Read Homeland Page 18


  To Louise he said, “Thanks for the coffee, it was swell. My mother always made wonderful coffee. The best.”

  Louise gave her mistress a look. To the delivery boy she said, “Did you put the chops where I asked?”

  “Right in the ice chest. That’s a big pantry. We had a huge one at home. Half again as big, I’d say. Morning, ma’am,” he said to Ilsa, who gave him a smile and a nod although she was put off by his eyes. They roved the kitchen, jumping from copper pot to silver ladle as though appraising each for some unknown purpose.

  “What is your name, young man?”

  “Daws. Jimmy Daws.”

  “Louise tells me you are new with Abraham Frankel.”

  “Yeah, started two weeks ago.”

  “Mr. Frankel is a fine gentleman. Do you like the butcher trade?”

  “I guess,” the delivery boy said with a shrug whose lazy indifference annoyed her. “It’s better than selling papers or blacking boots on the street. I’ve done that and a hell—uh, plenty more.”

  “Is it your intention to be a butcher?”

  “I don’t know about that, I’m afraid I’d die of boredom. But a guy’s got to eat, don’t he? Well, good morning, ladies, I’ll be going now. Thanks again, cookie.”

  He left. Little Louise Volzenheim seethed. “Cookie, what kind of word is cookie? Impertinent young lout. I’ve met a few like him, always telling you they’re better off in this or that respect. Usually they mean worse.” She whispered again, although there was no one to overhear. “Frankel won’t keep him. He said the boy’s a malingerer.”

  Frowning, Ilsa stared at the heavy door to the back stair. “I don’t like his looks either. I can’t say why. Something about him … something suspicious.”

  Fritzi made her smile when she bounded breathlessly to her mother’s side in the formal parlor, moments after she clattered in from school.

  “Mama, I want to ask you a question. I must!” Ilsa smiled; Fritzi loved plays, actors, and actresses. Often she didn’t speak, but declaimed.

  “Ask, please,” Ilsa said with a nod.

  “I was talking with Gertrude Emmerling at school. We argued and I got mad because Gert said it’s wrong for first cousins to get married.”

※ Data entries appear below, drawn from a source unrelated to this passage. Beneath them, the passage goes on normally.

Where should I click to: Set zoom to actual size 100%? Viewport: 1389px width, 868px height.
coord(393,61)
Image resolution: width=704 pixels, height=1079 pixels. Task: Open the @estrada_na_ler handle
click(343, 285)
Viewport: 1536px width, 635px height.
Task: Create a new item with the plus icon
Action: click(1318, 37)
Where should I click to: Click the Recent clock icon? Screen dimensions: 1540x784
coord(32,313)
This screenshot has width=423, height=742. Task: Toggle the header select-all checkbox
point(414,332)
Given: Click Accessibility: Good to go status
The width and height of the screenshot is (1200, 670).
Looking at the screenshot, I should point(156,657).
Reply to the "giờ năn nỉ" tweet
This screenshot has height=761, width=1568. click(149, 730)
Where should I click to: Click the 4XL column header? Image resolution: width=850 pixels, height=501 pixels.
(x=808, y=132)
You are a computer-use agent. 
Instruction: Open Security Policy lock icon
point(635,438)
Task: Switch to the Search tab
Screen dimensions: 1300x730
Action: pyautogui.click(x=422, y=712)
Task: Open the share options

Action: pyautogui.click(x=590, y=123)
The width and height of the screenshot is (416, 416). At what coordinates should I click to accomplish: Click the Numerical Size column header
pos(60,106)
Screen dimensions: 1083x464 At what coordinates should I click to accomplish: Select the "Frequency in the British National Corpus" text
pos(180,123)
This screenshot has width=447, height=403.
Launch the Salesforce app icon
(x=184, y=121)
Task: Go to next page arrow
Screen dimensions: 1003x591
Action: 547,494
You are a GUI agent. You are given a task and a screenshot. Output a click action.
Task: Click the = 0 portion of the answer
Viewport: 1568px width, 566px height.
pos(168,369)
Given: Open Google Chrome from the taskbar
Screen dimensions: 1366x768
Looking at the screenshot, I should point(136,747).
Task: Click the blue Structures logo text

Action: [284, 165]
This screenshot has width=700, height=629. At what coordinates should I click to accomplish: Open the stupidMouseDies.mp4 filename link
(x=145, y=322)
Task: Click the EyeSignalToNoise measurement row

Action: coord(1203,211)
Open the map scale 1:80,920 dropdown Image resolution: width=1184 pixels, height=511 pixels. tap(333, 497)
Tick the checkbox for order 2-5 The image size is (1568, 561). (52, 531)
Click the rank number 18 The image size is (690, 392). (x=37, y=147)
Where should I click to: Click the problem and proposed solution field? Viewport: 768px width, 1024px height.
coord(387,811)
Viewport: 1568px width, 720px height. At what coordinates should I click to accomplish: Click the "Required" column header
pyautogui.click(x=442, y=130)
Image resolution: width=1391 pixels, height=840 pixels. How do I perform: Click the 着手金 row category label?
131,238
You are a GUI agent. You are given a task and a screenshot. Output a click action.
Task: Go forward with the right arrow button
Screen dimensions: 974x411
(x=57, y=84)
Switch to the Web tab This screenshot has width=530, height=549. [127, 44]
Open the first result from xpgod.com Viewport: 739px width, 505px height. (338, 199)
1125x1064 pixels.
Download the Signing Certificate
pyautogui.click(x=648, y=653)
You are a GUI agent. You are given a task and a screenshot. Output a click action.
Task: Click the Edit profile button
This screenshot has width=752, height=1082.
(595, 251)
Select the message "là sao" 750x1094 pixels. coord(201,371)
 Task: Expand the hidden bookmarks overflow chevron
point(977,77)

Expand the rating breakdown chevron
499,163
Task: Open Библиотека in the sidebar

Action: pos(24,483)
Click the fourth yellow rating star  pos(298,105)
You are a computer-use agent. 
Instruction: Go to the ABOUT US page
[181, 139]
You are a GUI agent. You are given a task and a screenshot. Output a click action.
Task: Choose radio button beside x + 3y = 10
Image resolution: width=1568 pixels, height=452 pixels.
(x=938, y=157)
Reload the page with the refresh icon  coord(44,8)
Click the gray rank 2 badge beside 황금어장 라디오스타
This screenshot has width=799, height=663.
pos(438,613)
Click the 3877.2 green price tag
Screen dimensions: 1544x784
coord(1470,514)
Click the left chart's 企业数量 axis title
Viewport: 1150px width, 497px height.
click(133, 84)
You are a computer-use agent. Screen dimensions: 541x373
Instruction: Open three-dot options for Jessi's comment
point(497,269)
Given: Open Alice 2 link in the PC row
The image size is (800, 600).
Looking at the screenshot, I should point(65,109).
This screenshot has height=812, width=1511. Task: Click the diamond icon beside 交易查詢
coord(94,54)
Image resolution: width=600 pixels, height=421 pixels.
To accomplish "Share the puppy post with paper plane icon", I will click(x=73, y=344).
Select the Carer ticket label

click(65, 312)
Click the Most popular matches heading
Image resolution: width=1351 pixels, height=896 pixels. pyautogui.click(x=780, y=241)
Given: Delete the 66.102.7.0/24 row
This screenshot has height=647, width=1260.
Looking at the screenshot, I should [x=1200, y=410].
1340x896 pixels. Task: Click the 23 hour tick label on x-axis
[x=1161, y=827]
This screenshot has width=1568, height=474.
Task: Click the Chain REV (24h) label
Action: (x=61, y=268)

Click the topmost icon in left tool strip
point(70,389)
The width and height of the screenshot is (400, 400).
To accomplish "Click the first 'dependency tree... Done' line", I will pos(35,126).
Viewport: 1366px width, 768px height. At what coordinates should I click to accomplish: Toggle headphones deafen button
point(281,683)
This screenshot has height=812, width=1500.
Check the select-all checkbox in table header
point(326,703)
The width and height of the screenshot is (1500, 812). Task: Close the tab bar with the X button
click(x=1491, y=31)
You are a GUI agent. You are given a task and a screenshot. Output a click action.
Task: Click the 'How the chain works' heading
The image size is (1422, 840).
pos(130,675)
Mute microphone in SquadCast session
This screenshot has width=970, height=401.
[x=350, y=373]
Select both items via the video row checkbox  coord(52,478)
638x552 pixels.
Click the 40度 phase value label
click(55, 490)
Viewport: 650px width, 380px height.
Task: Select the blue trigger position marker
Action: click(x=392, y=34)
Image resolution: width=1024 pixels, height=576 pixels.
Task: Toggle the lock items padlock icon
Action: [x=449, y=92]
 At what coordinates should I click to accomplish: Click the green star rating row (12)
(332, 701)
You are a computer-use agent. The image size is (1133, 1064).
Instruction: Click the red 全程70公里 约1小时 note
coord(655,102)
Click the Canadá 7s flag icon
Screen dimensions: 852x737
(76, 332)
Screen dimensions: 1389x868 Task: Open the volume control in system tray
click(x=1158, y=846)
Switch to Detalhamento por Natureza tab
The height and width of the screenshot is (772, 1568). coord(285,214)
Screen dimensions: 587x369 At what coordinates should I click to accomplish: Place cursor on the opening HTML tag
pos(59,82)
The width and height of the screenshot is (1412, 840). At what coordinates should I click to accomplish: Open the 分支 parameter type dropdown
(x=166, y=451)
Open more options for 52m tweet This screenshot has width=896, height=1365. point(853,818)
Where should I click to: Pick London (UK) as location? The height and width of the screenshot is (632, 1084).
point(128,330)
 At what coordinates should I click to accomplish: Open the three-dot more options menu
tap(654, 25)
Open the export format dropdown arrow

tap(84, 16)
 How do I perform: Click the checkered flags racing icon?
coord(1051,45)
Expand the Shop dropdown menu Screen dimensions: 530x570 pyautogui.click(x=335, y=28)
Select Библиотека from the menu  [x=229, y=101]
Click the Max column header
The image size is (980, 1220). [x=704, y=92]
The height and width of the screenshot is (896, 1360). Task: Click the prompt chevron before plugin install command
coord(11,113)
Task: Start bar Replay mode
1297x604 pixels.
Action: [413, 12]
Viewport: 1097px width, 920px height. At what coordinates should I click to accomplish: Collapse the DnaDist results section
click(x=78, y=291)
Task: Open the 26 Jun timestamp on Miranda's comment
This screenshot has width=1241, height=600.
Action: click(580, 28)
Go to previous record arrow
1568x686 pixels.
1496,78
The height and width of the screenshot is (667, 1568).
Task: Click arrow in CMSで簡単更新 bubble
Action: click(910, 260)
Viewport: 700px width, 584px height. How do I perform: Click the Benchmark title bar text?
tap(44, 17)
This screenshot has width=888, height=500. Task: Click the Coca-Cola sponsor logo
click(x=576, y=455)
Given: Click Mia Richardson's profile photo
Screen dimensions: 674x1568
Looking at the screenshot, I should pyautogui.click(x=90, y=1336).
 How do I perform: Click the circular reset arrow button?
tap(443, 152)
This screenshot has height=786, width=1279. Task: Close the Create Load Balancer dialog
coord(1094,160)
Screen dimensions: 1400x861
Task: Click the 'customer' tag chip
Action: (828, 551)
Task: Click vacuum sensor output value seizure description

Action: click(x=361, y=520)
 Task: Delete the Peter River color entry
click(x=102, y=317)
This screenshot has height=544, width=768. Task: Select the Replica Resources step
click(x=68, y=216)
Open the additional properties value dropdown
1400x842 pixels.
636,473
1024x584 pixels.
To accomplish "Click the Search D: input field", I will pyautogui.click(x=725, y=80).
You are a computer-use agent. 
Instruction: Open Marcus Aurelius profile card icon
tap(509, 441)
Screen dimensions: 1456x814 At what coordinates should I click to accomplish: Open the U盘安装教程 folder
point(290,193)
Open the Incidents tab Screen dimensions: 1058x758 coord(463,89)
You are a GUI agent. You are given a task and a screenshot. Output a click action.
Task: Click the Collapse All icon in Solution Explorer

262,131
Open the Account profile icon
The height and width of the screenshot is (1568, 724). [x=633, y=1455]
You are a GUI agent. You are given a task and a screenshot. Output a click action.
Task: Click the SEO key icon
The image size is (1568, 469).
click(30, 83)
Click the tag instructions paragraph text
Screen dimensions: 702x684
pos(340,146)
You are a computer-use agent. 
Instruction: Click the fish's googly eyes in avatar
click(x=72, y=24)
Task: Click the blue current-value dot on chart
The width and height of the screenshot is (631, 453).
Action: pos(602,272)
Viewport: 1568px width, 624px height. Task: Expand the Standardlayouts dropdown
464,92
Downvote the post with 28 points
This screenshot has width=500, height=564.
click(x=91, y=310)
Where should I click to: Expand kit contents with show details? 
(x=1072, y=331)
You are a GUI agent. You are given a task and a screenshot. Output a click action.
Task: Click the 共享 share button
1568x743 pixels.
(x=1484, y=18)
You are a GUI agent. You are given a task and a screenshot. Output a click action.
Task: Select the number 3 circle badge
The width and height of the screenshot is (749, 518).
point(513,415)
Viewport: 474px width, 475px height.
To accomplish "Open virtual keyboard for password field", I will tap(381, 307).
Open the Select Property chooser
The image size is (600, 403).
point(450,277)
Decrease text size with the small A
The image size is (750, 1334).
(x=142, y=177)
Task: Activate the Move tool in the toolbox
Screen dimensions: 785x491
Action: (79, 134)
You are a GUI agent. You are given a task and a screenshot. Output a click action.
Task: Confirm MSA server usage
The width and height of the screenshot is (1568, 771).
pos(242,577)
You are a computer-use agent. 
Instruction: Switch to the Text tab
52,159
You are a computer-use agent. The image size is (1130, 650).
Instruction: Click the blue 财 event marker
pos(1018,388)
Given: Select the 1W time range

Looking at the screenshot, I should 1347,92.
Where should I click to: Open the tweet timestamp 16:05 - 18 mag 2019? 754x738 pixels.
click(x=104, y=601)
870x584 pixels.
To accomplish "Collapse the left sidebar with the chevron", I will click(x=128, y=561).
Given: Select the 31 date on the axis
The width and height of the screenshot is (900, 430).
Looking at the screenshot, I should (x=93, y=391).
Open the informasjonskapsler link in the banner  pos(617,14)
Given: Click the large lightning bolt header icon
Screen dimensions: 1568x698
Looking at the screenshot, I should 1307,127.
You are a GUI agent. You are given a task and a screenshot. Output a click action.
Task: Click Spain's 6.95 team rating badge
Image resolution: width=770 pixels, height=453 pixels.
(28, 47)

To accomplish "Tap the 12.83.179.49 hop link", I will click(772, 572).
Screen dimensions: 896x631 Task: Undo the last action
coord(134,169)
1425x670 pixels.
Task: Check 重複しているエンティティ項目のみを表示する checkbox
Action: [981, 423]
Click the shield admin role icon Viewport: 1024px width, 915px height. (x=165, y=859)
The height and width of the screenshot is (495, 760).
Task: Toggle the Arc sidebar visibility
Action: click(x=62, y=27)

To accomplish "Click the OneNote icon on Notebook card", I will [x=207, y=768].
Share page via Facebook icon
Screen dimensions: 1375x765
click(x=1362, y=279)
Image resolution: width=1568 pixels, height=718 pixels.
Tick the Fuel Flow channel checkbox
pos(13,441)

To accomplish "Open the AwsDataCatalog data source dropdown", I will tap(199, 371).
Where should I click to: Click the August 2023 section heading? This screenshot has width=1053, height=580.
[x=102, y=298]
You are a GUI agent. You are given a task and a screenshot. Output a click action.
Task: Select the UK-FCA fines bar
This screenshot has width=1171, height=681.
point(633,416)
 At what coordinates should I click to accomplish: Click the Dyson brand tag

  “First … ?” Ilsa stopped, realizing the import of it. She immediately banished even a hint of a smile. “Is that a subject on your mind, Fritzi?”

  “Well—” Fritzi squirmed. “Some. I’m just curious. It’s just a question, Mama.”

  Usa clasped her daughter’s hands in hers. “I’m sorry to tell you that Gertrude Emmerling is correct. Marriage between first cousins is generally frowned upon. In some places it’s actually illegal. I’m not certain of the law in Illinois—” She hugged her daughter. “But don’t worry, it will be quite a few years before you must think seriously about matters of marriage.”

  “I was just asking,” Fritzi cried, and dashed out.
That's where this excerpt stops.